リンちゃんの両親を前に、「事件を知ったときは面倒くさいことになったと思った」「捜索活動は依頼されていないからやらなかった」などと開き直る一幕もあった。
14日の被告人質問では非常識な謝罪も飛び出した。弁護士から「何か言いたいことはありますか」と振られると、「あります。リンちゃんのご両親に言いたいことがあります」と声をうわずらせ、「私が犯人だと思われている中で、私が行った募金を受け取ってくださってありがとうございます」と述べた。それが最初に言いたいことだった。
「見守り活動をしていたのに守ることができなくてすみません」と続け、目元をぬぐうしぐさを見せた。
リンちゃんの両親を責める被告
ところが……。
「被告を真横から見ていたが、目元に水みたいなものは見えなかった」(被害者側弁護人)
と“ウソ泣き疑惑”が浮上。同じ日の午後に行われた検察側の尋問では、もしいなくなったのが自分の娘だったら捜索に協力してもらえなかったときにどう思うかと問われ、
「登校中なら親が悪い。校内なら教員が悪い。(リンちゃんの事件は)通学途中のことなので親の責任だ」
あろうことか、リンちゃんの両親を批判し始めた。
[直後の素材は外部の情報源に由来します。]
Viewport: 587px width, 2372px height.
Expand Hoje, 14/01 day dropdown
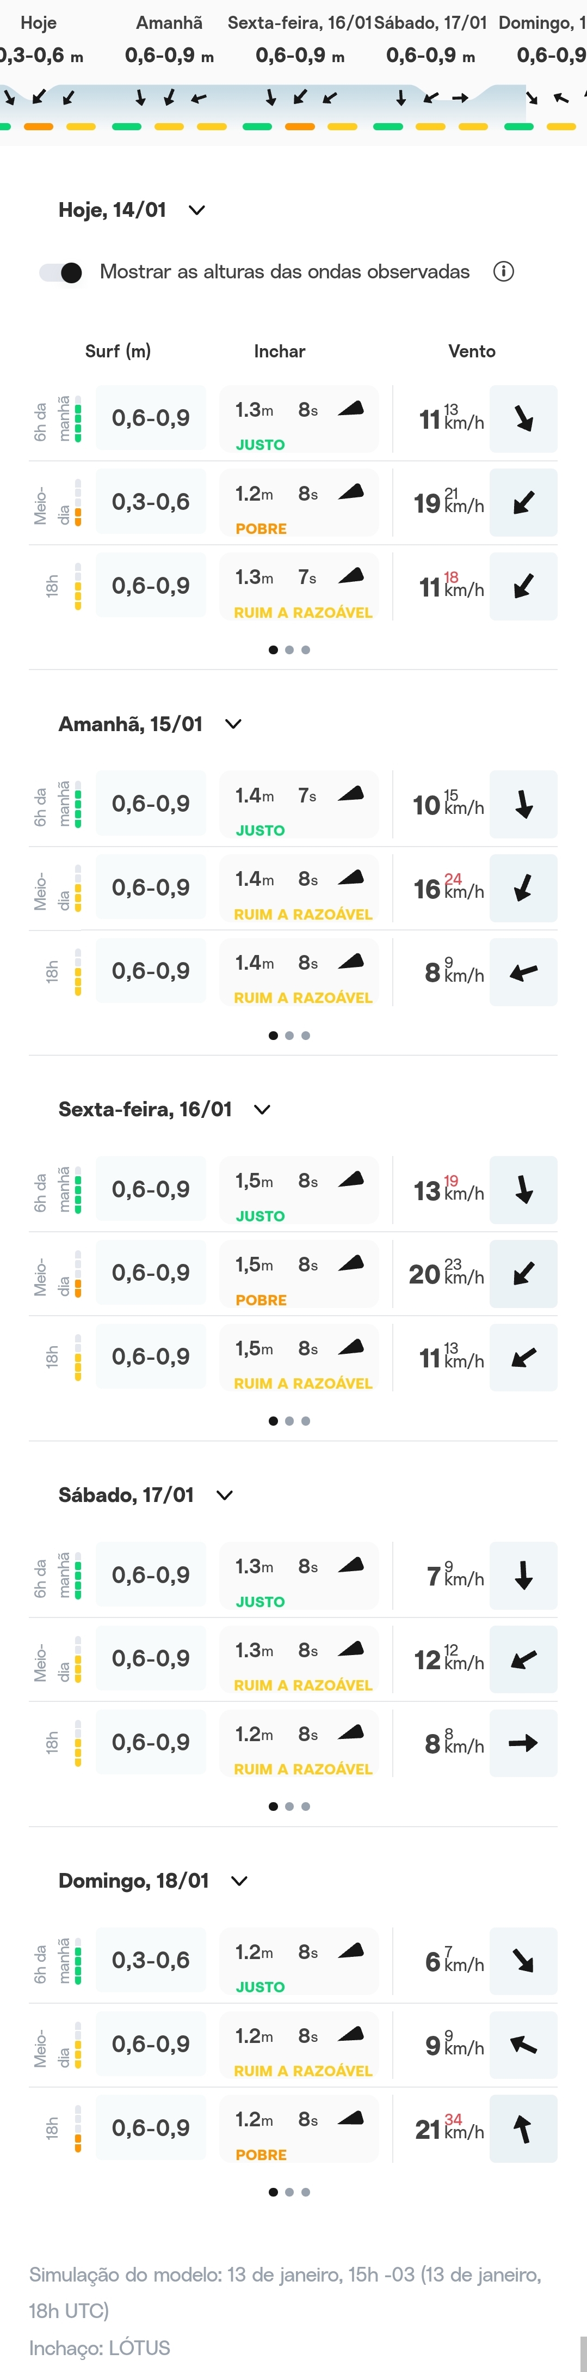point(196,210)
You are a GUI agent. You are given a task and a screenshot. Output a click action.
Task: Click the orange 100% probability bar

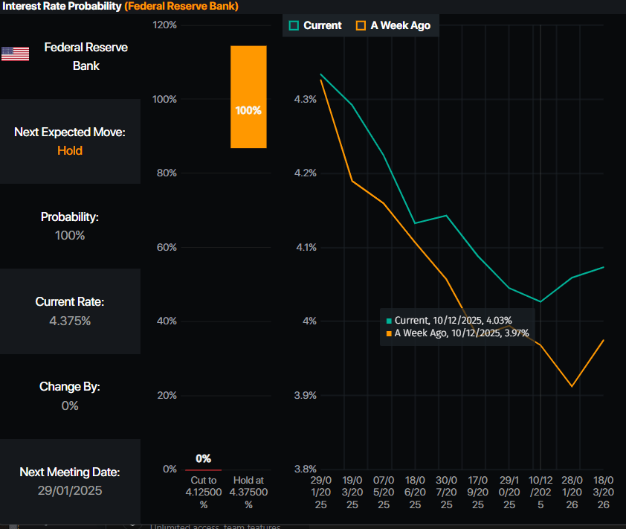tap(248, 97)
また、自分の娘が性的な被害を受けて殺害されたら許せるかと問われると、
「許すことはできません……。なので私は子どもと一緒に学校に行っています」
と言い放った。
これには裁判長も驚いたようで、「午前中は“見守り活動で守れなくてすみません”と言っていたが矛盾するのではないか」と真意を尋ねた。
すると渋谷被告は、
「見守り活動をしていたのに見守れなかったので謝りました。親がボランティアのところまで連れてくれば見守る。連れてこられなければ見守れない。だから親の責任です」
と、再び両親を責めた。裁判長が「子どもを殺害された親に言っていいことではないのでは」と苦言を呈すると、
「(親が)守っていればこんなことにはならなかったと思う。事件当日、リンちゃんのお父さんは仕事に行く前に時間があったと聞いたので送っていけた。ひとりで行かせたから事件に遭った」と全く態度を改めようとしなかった。